When studying functions and their graphs, it's important to understand the concepts of rigid and nonrigid transformations. These transformations alter the appearance of a graph in various ways.

Rigid transformations include translations, which shift the entire graph of a function to a different position without changing its shape or orientation, and rotations around a point.

On the other hand, nonrigid transformations include stretches and compressions, which actually change the shape of the graph. Vertical stretching, like in the exercise with the function \(f(x)=x^{3}\), is a type of nonrigid transformation that multiplies all the y-coordinates of the original graph by a certain factor. This changes the graph's steepness or rate of increase (or decrease).

Understanding these types of transformations is crucial for interpreting changes in the behavior of the graphs of functions and making accurate predictions based on those graphs.

A graphing utility is an essential tool for students and mathematicians alike to visualize functions and their transformations.
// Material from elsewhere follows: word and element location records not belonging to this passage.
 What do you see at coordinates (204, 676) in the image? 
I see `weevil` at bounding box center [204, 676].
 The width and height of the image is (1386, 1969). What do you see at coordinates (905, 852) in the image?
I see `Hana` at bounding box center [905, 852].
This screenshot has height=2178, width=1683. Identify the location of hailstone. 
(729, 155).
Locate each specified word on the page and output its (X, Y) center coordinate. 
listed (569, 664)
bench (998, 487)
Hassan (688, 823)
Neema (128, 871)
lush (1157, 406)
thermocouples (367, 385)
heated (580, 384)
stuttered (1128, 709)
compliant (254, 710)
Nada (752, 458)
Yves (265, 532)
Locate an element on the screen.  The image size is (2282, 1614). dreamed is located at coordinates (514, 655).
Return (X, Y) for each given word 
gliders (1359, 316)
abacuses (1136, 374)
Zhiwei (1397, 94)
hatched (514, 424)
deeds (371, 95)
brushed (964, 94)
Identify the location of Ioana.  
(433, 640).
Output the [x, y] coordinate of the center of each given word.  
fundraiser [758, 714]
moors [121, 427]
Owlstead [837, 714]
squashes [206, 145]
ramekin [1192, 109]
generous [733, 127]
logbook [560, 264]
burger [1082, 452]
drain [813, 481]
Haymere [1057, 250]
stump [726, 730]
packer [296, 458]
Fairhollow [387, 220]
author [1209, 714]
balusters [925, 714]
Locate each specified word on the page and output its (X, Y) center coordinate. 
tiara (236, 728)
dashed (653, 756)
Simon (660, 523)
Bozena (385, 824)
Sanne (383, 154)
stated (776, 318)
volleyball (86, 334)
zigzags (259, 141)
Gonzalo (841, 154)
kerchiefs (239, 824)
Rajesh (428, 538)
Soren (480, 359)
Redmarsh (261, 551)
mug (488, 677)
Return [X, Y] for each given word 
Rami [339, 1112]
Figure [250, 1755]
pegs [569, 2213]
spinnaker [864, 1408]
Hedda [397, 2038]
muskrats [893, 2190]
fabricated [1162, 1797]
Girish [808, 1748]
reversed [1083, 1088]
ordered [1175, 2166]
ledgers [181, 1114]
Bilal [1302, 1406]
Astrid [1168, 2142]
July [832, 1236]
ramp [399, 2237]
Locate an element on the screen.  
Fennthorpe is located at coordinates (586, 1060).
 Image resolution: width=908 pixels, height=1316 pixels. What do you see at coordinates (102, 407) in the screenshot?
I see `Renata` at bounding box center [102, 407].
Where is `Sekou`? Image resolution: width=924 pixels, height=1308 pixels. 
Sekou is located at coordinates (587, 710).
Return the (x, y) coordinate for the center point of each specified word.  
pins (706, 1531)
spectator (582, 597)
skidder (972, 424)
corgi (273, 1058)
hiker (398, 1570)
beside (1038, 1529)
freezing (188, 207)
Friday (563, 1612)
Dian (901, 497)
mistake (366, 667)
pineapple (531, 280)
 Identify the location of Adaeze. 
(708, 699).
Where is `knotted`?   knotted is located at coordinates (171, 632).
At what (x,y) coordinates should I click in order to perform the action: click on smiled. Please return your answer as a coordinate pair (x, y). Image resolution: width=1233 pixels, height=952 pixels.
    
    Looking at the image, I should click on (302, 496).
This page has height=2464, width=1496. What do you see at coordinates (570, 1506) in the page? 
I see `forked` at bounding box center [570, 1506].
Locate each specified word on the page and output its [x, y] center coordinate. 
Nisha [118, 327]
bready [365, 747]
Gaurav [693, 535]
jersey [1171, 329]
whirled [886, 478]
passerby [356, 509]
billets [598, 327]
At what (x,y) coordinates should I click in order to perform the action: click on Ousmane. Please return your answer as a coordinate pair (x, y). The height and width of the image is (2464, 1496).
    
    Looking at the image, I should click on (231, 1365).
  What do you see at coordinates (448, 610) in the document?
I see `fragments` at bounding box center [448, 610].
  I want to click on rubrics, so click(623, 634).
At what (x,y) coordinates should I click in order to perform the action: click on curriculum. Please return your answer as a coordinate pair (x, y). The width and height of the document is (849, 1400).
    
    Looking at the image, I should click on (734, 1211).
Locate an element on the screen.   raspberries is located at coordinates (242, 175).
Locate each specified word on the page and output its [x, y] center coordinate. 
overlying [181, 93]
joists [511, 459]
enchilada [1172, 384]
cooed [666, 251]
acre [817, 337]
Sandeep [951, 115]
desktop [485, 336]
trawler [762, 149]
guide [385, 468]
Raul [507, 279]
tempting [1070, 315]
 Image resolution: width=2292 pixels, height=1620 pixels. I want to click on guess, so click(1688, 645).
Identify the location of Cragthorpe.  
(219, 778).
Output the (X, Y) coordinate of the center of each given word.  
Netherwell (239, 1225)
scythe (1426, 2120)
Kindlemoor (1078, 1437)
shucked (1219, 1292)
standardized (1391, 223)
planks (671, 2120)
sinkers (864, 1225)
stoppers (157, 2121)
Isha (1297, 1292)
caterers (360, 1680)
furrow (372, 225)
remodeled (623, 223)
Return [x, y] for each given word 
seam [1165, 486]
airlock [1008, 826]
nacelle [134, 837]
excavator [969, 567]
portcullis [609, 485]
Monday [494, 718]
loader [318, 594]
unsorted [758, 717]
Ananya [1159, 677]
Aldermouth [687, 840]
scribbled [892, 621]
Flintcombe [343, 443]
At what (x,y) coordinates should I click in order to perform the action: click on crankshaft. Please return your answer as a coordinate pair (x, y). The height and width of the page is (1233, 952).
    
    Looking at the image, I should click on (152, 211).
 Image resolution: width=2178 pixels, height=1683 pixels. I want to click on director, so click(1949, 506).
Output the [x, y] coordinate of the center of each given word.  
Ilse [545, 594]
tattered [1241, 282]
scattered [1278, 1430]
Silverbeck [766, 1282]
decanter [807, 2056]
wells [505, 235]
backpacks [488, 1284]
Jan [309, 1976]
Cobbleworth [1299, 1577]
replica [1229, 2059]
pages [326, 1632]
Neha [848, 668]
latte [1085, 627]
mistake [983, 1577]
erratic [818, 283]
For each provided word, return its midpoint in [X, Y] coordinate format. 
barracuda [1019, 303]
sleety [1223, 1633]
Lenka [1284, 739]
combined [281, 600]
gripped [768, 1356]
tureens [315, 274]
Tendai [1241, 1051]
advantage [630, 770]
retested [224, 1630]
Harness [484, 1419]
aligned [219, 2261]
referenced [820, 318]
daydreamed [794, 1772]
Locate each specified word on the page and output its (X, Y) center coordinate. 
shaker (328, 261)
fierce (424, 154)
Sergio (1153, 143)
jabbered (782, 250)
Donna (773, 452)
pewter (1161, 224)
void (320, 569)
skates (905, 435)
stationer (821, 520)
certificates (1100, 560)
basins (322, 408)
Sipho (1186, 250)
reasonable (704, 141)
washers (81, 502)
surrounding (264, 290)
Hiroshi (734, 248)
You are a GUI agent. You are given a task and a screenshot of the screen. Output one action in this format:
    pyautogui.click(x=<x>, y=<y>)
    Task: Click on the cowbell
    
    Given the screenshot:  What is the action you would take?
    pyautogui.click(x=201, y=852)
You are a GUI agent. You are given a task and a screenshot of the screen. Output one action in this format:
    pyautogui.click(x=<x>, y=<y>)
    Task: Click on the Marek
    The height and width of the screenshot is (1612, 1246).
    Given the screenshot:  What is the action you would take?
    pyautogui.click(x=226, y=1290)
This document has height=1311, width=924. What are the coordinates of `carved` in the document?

These utilities can be software programs, online platforms, or even features included in advanced calculators.

With a graphing utility, one can easily enter a function, such as \(f(x)=x^{3}\), and apply transformations to see their effects. For example, when using a graphing utility to verify vertical stretching, you will immediately notice the changes in the graph's appearance after the transformation.

Benefits of Using a Graphing Utility

• Immediate visualization of complex functions.
• Ability to compare the original function with its transformed counterpart.
• Confirmation of algebraic manipulations through visual representation.
• Helpful in understanding the concept of continuity and limits.

The graphing utility proves to be an indispensable resource for students to experiment with functions and solidify their understanding of mathematical concepts.

Cubic functions are a category of polynomial functions represented by the general form \(f(x)=ax^{3}+bx^{2}+cx+d\), where \(a, b, c\), and \(d\) are constants, and \(a \eq 0\). The simplest cubic function is \(f(x)=x^{3}\), which serves as the parent function for all cubic functions.

Cubic functions are known for their distinctive 'S' shaped curve, called a 'cubic curve.' Their graphs can provide invaluable insights into critical points, inflections, and end behavior. Understanding cubic functions is vital in calculus, physics, engineering, and economics because these functions often model natural phenomena and various types of growth.

Characteristics of Cubic Functions

• They have one or three real roots.
• There is always one point of inflection.
• The end behavior: as \(x\) approaches infinity, \(f(x)\) approaches infinity if \(a>0\) and negative infinity if \(a<0\).

Getting familiar with cubic functions and their transformations enables students to tackle a wide range of problems and build a strong foundation for advanced mathematical concepts.